DoD's $265M DynCorp contract for base supply bridge operations raises value and competition concerns

Contract Overview

Contract Amount: $264,785,379 ($264.8M)

Contractor: Dyncorp International LLC

Awarding Agency: Department of Defense

Start Date: 2017-04-27

End Date: 2018-09-30

Contract Duration: 521 days

Daily Burn Rate: $508.2K/day

Competition Type: NOT COMPETED

Number of Offers Received: 1

Pricing Type: COST PLUS FIXED FEE

Sector: Defense

Official Description: IGF::OT::IGF CONTRACTOR OPERATED AND MAINTAINED BASE SUPPLY BRIDGE

Place of Performance

Location: FORT WORTH, TARRANT County, TEXAS, 76177

State: Texas Government Spending

Plain-Language Summary

Department of Defense obligated $264.8 million to DYNCORP INTERNATIONAL LLC for work described as: IGF::OT::IGF CONTRACTOR OPERATED AND MAINTAINED BASE SUPPLY BRIDGE Key points: 1. The contract's cost-plus-fixed-fee structure may incentivize higher spending without direct performance linkage. 2. A sole-source award limits price discovery and potentially inflates costs compared to a competitive environment. 3. The contract's duration and cost raise questions about long-term value and potential for cost overruns. 4. Performance context is limited due to the lack of competitive benchmarking. 5. This contract falls within the 'Other Support Activities for Air Transportation' sector, indicating a focus on logistical support. 6. The absence of small business set-asides suggests limited opportunities for smaller enterprises in this specific contract.

Value Assessment

Rating: questionable

The contract's cost-plus-fixed-fee (CPFF) pricing structure, while common for complex services, can lead to higher costs if not tightly managed. Without a competitive baseline, it's difficult to definitively assess if the $265 million price tag represents good value for money. The provided data does not offer direct comparisons to similar contracts or market rates for base supply bridge operations, making a precise value-for-money assessment challenging. The fixed fee component provides some incentive for the contractor to control costs, but the overall cost reimbursement nature of CPFF contracts warrants careful scrutiny.

Cost Per Unit: N/A

Competition Analysis

Competition Level: sole-source

This contract was awarded on a sole-source basis, meaning it was not competed among multiple vendors. This approach is typically used when only one vendor possesses the necessary capabilities or when urgency dictates a direct award. The lack of competition means that potential cost savings that could arise from a bidding process were not realized. It also limits the government's ability to explore alternative solutions or pricing structures that might have been offered by other qualified contractors.

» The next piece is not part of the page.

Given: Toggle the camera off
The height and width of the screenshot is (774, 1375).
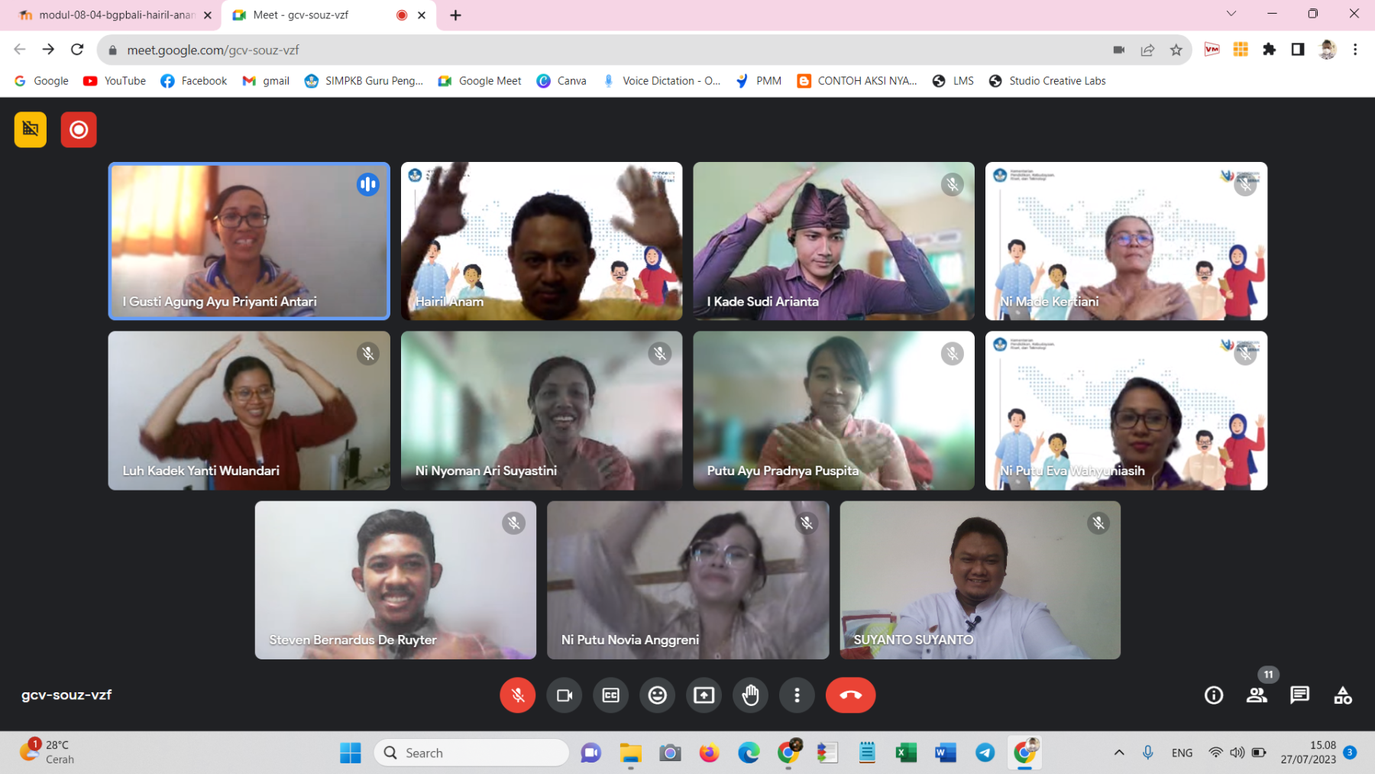Looking at the screenshot, I should pyautogui.click(x=565, y=695).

Taxpayer Impact: Sole-source awards can lead to higher costs for taxpayers as there is no competitive pressure to drive down prices. This can result in less efficient use of public funds compared to contracts awarded through full and open competition.

Public Impact

The primary beneficiaries are the Department of the Air Force, which receives essential logistical support for base operations. The contract delivers services related to operating and maintaining a base supply bridge, crucial for the flow of goods and materials. The geographic impact is primarily within the operational theater where the base supply bridge is located, likely supporting military personnel and operations. Workforce implications include the employment of personnel by DynCorp International LLC to fulfill the contract requirements.

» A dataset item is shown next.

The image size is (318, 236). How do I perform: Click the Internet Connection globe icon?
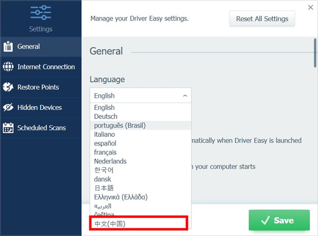(8, 67)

Waste & Efficiency Indicators

Waste Risk Score: 50 / 10

Warning Flags

Positive Signals

Sector Analysis

This contract falls under the 'Other Support Activities for Air Transportation' sector, which is a niche within the broader aerospace and defense industry. This sector often involves specialized logistical, maintenance, and operational support services required for military aviation. The market size for such specialized support can be significant, driven by government defense spending. Comparable spending benchmarks are difficult to establish without more specific details on the scope of 'base supply bridge operations,' but contracts for base support services can range from millions to hundreds of millions of dollars depending on scale and duration.

Small Business Impact

The data indicates that this contract was not set aside for small businesses (ss: false, sb: false). This suggests that the primary awardee, DynCorp International LLC, is a large business. Consequently, there are likely limited direct subcontracting opportunities for small businesses under this specific contract, unless DynCorp voluntarily engages them. The absence of a small business set-aside means that this particular procurement did not contribute to the government's small business contracting goals.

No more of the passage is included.